A bipartisan group of senators has reached a long-sought agreement on changes to the criminal justice system that would reduce prison sentences for certain non-violent drug offenders. 

In the deal struck between some of the Senate's most conservative and liberal members, judges would have the discretion to give sentences below the mandatory minimum for non-violent drug offenders. Some current inmates could get their sentences reduced by as much as 25 percent by taking part in rehabilitation programs, if they are deemed a low risk to offend again. 

The bill is scheduled to be unveiled Thursday. Details were confirmed by a Senate aide familiar with the package. The aide, who spoke on condition of anonymity, was not authorized to speak publicly about the bill ahead of Thursday's announcement. 

Violent offenders, sex offenders and inmates convicted of terrorism charges would be excluded. Members of organized crime syndicates and major fraud offenders would also be excluded. 

The package was years in the making, the result of negotiations among some of the most powerful members of the Senate. Among their goals: make the sentencing system more fair, reduce recidivism and contain rising prison costs. 

Since 1980, the federal prison population has exploded, in part because of mandatory minimum sentences for non-violent drug offenders. In 1980, the federal prison population was less than 25,000. Today, it is more than 200,000. 

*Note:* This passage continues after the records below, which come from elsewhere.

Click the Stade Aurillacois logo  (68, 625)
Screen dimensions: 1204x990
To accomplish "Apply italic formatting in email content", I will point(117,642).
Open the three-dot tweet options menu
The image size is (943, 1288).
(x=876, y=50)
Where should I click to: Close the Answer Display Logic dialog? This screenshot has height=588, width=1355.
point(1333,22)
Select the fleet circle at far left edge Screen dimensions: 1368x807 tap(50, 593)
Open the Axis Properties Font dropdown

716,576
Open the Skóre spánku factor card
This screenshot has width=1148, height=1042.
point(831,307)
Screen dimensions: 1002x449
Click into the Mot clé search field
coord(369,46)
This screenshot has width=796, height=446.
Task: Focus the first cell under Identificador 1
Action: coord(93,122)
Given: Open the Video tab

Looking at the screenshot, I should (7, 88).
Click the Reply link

Among the Republican backers of the bill: John Cornyn of Texas, the No. 2 Republican in the Senate; Sen. Chuck Grassley of Iowa, chairman of the Senate Judiciary Committee; Sen. Mike Lee of Utah; and Sen. Lindsey Graham of South Carolina, who is running a longshot campaign for president. 

Among the Democrats: Sen. Dick Durbin of Illinois, the No. 2 Democrat in the Senate; Sen. Chuck Schumer of New York, the No. 3 Democrat; Sen. Sheldon Whitehouse of Rhode Island; and Sen. Cory Booker of New Jersey.